== Directions ==
Copy each line below that includes "computer".

== Recorded data ==
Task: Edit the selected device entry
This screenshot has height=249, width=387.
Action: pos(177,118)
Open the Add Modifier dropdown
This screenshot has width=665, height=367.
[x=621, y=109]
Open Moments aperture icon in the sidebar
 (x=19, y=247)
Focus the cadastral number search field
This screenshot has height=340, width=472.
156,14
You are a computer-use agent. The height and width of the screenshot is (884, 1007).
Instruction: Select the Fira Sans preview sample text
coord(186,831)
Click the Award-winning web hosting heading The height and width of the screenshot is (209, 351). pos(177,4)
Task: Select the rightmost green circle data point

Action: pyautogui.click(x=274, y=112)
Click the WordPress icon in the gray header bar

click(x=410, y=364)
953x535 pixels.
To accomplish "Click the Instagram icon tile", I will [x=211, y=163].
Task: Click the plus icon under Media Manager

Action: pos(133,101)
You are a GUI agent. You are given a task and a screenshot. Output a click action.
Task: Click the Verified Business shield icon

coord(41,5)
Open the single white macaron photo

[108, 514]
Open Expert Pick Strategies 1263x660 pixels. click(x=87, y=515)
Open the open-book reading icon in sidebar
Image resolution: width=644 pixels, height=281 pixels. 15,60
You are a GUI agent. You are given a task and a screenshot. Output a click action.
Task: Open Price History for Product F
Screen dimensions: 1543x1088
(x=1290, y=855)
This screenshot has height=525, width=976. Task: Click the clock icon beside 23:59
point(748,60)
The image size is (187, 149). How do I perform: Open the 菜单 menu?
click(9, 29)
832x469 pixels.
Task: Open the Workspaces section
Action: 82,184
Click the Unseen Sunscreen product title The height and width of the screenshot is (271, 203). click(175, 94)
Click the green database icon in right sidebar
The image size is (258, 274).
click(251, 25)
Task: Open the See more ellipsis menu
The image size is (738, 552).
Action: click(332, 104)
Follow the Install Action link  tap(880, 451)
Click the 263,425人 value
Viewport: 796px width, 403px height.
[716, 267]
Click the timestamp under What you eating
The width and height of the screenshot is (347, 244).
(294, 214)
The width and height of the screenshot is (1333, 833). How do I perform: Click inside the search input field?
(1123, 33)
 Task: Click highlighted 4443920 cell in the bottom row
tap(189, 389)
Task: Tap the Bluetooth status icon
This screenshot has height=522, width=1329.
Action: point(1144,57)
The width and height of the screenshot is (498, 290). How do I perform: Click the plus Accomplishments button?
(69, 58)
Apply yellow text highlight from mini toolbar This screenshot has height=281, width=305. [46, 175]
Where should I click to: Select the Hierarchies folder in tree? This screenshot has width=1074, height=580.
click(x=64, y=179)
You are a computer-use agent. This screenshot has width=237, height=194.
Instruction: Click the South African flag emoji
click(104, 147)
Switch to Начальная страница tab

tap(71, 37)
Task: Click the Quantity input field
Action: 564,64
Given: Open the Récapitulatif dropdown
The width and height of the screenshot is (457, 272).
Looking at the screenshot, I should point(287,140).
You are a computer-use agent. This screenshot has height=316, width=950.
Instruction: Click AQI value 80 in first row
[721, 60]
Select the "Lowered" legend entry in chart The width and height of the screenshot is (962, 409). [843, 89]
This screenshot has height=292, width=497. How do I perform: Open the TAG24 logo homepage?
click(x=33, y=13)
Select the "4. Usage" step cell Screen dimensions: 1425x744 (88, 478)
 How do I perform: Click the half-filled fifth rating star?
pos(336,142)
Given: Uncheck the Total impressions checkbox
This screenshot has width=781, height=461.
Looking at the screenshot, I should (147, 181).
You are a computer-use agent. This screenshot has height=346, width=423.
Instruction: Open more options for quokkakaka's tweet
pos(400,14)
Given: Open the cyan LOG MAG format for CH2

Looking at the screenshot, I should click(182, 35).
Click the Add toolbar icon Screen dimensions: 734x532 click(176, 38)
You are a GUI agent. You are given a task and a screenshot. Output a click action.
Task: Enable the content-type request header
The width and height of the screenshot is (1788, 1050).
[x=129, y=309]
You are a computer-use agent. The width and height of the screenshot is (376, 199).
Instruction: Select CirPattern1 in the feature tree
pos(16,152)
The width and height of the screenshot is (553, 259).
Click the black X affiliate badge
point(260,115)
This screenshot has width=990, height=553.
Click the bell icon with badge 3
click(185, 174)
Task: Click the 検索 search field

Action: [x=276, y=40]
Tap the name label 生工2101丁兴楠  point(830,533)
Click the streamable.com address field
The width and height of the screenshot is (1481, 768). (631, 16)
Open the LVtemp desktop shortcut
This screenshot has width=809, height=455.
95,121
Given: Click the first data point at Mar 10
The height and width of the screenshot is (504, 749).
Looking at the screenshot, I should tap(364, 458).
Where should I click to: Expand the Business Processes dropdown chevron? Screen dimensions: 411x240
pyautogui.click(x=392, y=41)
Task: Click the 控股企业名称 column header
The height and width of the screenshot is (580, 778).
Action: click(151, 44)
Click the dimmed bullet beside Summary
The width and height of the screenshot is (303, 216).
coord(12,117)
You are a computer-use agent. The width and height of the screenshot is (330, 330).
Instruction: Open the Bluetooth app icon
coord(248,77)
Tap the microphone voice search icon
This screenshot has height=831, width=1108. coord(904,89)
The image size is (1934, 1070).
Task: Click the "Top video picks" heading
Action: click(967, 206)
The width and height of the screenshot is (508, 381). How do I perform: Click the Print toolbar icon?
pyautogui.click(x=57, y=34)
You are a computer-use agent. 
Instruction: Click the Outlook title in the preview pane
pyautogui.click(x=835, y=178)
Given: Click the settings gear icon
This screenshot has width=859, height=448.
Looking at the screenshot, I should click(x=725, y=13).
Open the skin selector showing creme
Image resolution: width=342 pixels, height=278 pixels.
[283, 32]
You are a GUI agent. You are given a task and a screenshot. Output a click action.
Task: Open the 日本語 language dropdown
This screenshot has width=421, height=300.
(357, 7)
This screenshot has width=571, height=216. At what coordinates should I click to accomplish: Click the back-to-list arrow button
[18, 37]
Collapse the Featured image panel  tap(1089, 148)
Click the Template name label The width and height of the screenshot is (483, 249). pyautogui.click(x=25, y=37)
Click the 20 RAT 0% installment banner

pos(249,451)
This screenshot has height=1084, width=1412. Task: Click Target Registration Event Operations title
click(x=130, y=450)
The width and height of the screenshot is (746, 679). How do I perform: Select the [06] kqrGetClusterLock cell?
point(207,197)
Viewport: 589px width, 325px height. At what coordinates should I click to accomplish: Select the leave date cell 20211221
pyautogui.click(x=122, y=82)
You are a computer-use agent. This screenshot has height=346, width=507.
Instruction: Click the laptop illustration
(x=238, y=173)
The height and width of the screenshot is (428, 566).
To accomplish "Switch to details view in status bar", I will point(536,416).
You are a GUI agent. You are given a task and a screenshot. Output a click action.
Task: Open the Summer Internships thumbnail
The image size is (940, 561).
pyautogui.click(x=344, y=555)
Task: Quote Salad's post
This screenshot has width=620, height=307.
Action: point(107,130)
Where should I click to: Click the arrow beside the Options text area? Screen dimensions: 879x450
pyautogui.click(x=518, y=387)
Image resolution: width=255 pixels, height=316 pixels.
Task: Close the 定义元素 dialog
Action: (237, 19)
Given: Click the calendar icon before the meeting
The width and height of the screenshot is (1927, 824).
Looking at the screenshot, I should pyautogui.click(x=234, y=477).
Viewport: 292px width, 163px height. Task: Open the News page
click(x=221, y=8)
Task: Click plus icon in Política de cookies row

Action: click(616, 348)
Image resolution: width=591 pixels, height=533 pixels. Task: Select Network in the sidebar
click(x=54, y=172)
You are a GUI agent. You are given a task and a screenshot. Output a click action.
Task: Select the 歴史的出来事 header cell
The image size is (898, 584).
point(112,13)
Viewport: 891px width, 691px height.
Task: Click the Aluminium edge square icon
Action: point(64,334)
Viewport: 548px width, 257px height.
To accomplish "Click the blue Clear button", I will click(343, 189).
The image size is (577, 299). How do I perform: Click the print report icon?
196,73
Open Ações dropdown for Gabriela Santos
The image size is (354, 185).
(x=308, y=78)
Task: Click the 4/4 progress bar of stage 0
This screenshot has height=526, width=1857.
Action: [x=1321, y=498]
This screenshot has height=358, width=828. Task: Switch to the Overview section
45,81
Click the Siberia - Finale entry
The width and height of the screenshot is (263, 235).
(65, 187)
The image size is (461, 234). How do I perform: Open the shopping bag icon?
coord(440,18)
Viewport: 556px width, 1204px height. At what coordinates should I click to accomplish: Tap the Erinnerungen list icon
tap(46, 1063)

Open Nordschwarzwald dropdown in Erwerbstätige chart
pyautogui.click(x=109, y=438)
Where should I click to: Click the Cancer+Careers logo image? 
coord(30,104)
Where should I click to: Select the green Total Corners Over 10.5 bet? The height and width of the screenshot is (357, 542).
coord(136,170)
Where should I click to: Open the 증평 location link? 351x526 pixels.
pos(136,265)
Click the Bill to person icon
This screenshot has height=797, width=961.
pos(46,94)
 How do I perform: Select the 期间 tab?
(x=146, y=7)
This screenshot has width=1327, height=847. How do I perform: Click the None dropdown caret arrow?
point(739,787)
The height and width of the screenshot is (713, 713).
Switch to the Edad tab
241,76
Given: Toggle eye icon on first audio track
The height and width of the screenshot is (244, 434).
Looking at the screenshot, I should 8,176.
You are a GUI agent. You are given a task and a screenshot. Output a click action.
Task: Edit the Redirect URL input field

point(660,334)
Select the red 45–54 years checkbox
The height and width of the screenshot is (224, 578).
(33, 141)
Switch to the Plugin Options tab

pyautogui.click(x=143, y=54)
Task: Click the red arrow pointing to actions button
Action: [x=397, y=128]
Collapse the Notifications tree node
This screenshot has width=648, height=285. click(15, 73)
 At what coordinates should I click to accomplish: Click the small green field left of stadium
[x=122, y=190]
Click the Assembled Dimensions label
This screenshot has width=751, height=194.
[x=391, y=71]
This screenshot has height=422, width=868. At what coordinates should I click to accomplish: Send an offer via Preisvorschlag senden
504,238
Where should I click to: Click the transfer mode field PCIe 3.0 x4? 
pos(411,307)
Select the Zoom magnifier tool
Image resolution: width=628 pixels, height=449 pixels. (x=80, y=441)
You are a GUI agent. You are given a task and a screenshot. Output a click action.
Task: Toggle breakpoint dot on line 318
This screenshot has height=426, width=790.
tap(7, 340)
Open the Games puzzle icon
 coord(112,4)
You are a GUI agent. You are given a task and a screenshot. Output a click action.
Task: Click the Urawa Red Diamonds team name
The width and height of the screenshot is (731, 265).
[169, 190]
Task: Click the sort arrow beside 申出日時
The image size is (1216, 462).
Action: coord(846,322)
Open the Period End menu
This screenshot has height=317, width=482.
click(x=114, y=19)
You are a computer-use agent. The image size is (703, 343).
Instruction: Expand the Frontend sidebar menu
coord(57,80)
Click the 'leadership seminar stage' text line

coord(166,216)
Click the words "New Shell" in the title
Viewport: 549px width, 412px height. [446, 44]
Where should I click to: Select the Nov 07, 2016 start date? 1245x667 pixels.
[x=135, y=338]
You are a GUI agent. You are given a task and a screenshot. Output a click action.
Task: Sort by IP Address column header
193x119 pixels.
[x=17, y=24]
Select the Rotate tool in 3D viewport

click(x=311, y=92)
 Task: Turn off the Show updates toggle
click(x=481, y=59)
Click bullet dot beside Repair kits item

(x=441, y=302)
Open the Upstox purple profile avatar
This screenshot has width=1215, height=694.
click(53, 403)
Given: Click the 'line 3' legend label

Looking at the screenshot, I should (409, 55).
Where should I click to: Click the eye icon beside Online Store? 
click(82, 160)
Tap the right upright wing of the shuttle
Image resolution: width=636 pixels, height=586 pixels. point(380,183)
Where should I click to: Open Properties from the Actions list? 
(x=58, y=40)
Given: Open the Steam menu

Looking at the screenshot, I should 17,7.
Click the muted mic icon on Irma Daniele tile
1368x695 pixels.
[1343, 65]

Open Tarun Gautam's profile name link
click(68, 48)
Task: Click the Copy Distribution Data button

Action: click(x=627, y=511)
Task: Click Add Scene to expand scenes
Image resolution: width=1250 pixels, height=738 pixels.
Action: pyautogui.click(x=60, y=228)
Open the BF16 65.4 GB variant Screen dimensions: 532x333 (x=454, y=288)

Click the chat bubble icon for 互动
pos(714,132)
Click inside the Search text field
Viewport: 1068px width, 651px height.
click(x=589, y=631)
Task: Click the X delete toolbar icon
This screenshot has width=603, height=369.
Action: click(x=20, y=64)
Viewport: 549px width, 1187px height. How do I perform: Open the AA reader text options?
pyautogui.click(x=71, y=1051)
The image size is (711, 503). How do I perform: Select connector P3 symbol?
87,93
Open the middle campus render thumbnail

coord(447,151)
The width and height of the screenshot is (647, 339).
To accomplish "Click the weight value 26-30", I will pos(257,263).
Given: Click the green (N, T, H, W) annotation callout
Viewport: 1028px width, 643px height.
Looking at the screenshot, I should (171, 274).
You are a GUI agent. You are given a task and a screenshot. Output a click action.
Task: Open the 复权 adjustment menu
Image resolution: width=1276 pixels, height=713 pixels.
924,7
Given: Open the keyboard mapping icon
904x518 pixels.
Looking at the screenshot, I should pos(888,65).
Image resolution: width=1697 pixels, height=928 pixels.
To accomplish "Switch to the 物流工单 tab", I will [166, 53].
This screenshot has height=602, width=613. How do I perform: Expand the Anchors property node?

== Exercise output ==
You are a computer-use agent. The height and width of the screenshot is (884, 1007).
You are a computer-use agent. This screenshot has width=237, height=194.
You are a computer-use agent. This screenshot has height=316, width=950.
You are a computer-use agent. This screenshot has height=346, width=423.
You are a computer-use agent. The width and height of the screenshot is (376, 199).
You are a computer-use agent. The width and height of the screenshot is (330, 330).
You are a computer-use agent. 
You are a computer-use agent. This screenshot has height=346, width=507.
You are a computer-use agent. The image size is (703, 343).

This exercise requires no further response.